Widespread adoption, however, will depend heavily on a mix of interoperability and regulation. Stablecoins and tokenized deposits may eventually support new forms of always-on settlement and treasury management, but institutions are still trying to determine where these technologies can improve client outcomes relative to existing infrastructure. Expect plenty of changes and new ideas in this space in the months and years to come.

Financial Crime, Threat Intelligence & Global Resilience

Let’s remember that there are two sides to every coin. As financial systems become more digital, interconnected, and increasingly real-time, the risks associated with fraud and financial crime keep getting more complex as well. Fraudsters and other bad actors are often exploiting the same technologies and faster infrastructures that are being introduced to improve efficiency and client experience.

One of the best weapons in the fight against these risks is data, especially when it is shared.

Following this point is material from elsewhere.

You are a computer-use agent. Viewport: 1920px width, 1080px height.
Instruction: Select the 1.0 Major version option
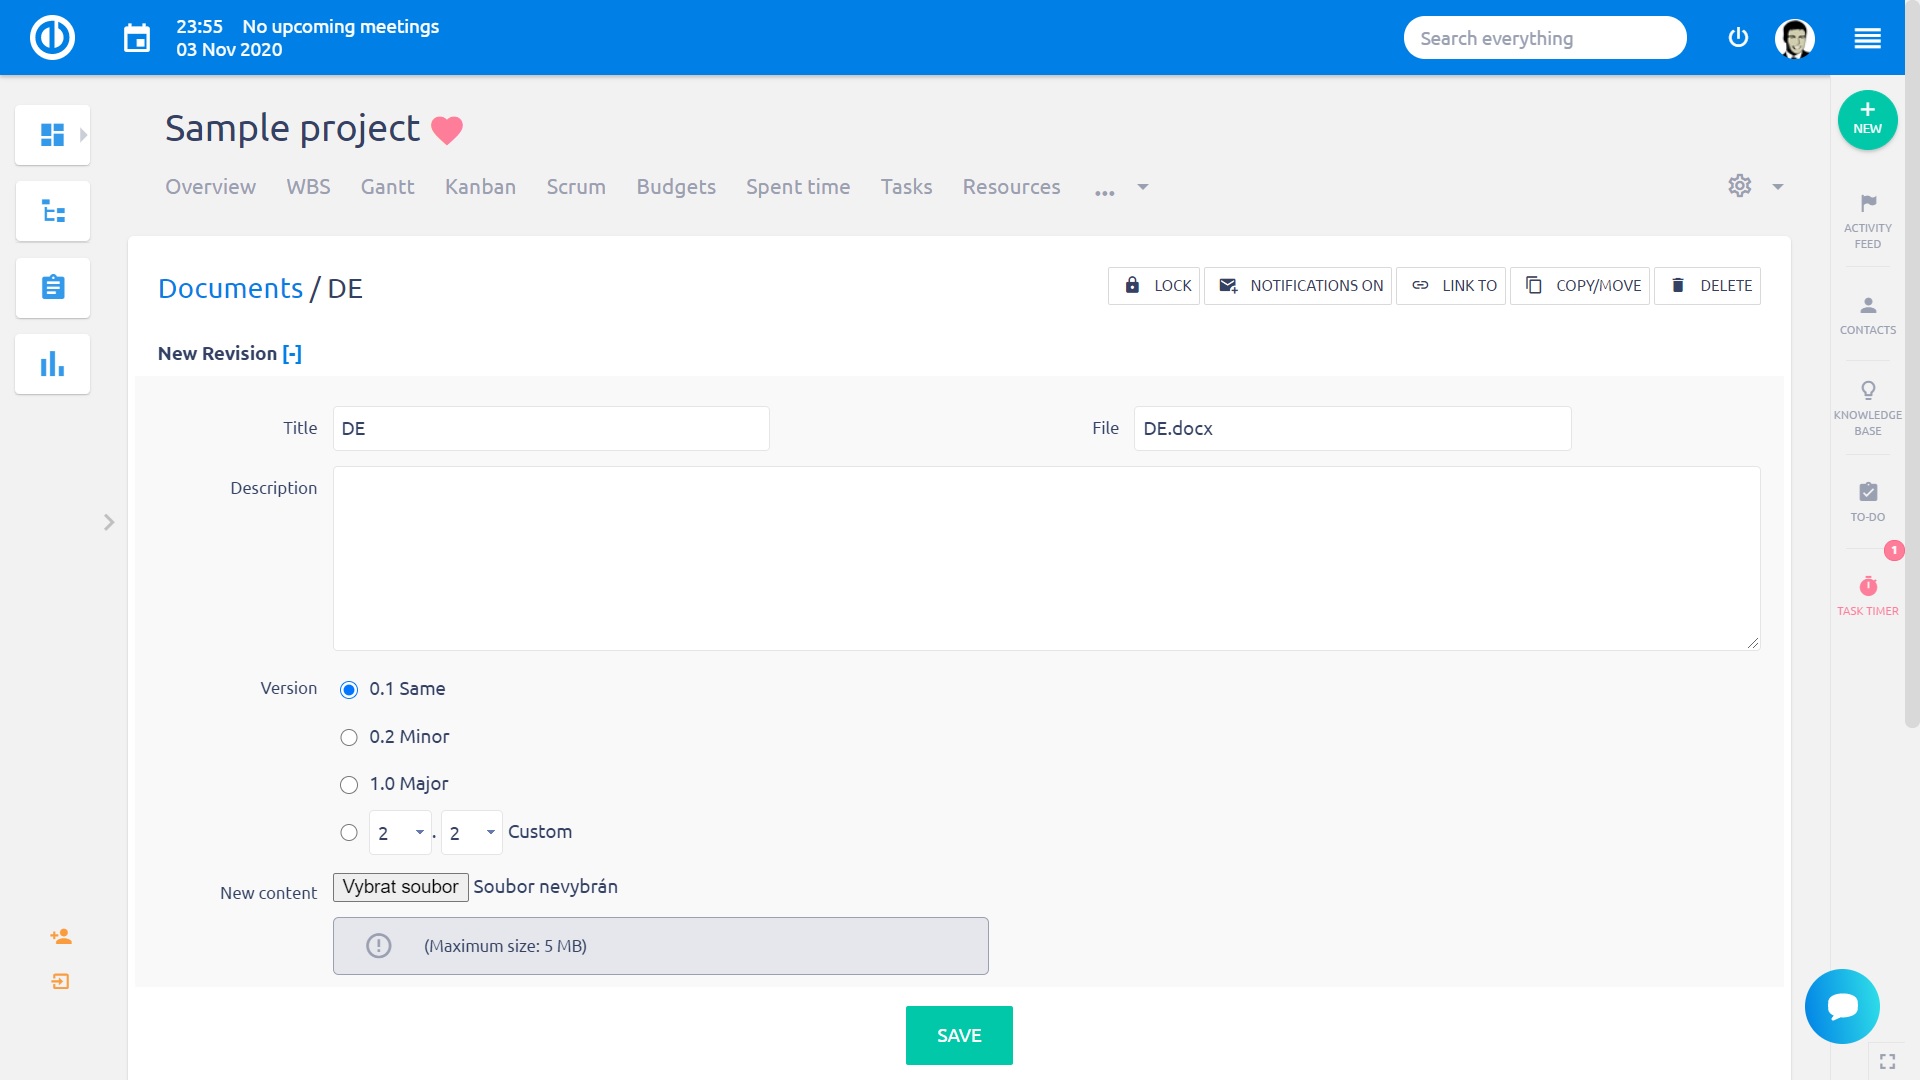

Anyone wanting to detect suspicious activity cannot expect to be any good at it if they are doing it in isolation because the name of the game, even more so than it ever was in a pre-digital world, is identifying patterns, behaviours, and anomalies across much larger flows of information. Naturally, this creates new demands around data quality and interoperability, all in the pursuit of being able to respond quickly to emerging threats.

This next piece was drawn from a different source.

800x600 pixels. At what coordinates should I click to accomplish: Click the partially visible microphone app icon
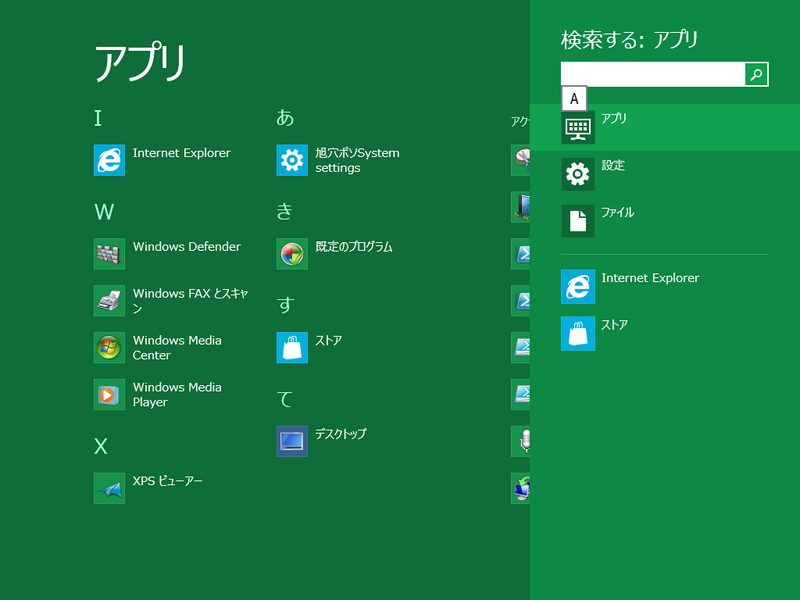521,441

As payments become faster and more interconnected, firms will need to continue strengthening governance and information-sharing efforts if they want to have any hope of keeping pace with increasingly sophisticated forms of financial crime.

AI as an Industry Inflection Point

Of course, it would not be a transaction banking conference in 2026 without several conversations around AI, specifically agentic AI and the seemingly endless number of possibilities that these systems bring.

But amidst the awe and wonder, there was also a strong undertone of caution around the pace of adoption. AI does not magically fix broken processes or poor governance, and it is not an end-all solution for fragmented data environments. In fact, many institutions are finding that the success or failure of AI initiatives depends less on the sophistication of the models themselves and more on the quality of the underlying infrastructure and controls supporting them.

Data fragmentation across legacy systems is one of the largest barriers to scaling meaningful AI adoption inside financial institutions. And while intelligent agents may eventually help accelerate areas such as compliance and customer servicing, there was broad recognition that stronger governance frameworks and human oversight are just as, if not more, critical. After all, the same technologies capable of accelerating decision-making can also accelerate mistakes.

A Treasurer’s Panel

Remember corporates? The folks that are ultimately the end users of many of the banking systems and services being discussed throughout the event. We wanted to make sure that we heard from them too, and they had a lot to say about the environment they find themselves in, riddled with geopolitical instability, tariffs, shifting trade flows, and market volatility.

Unsurprisingly, then, one major theme from this panel was the need for agility. In a world where disruptions can come at a tweet’s notice and ripple across supply chains and markets almost immediately, treasury teams have no choice but to think more dynamically about liquidity and risk management. Long-term uncertainty, many suggested, is now an embedded feature of the global environment.

At the same time, corporates care a lot more about practical outcomes than they do about technological hype. While treasurers are certainly interested in developments around AI, digital assets, and faster payments, their priority is having systems that are reliable and interoperable, so they can operate smoothly across multiple banking partners and jurisdictions.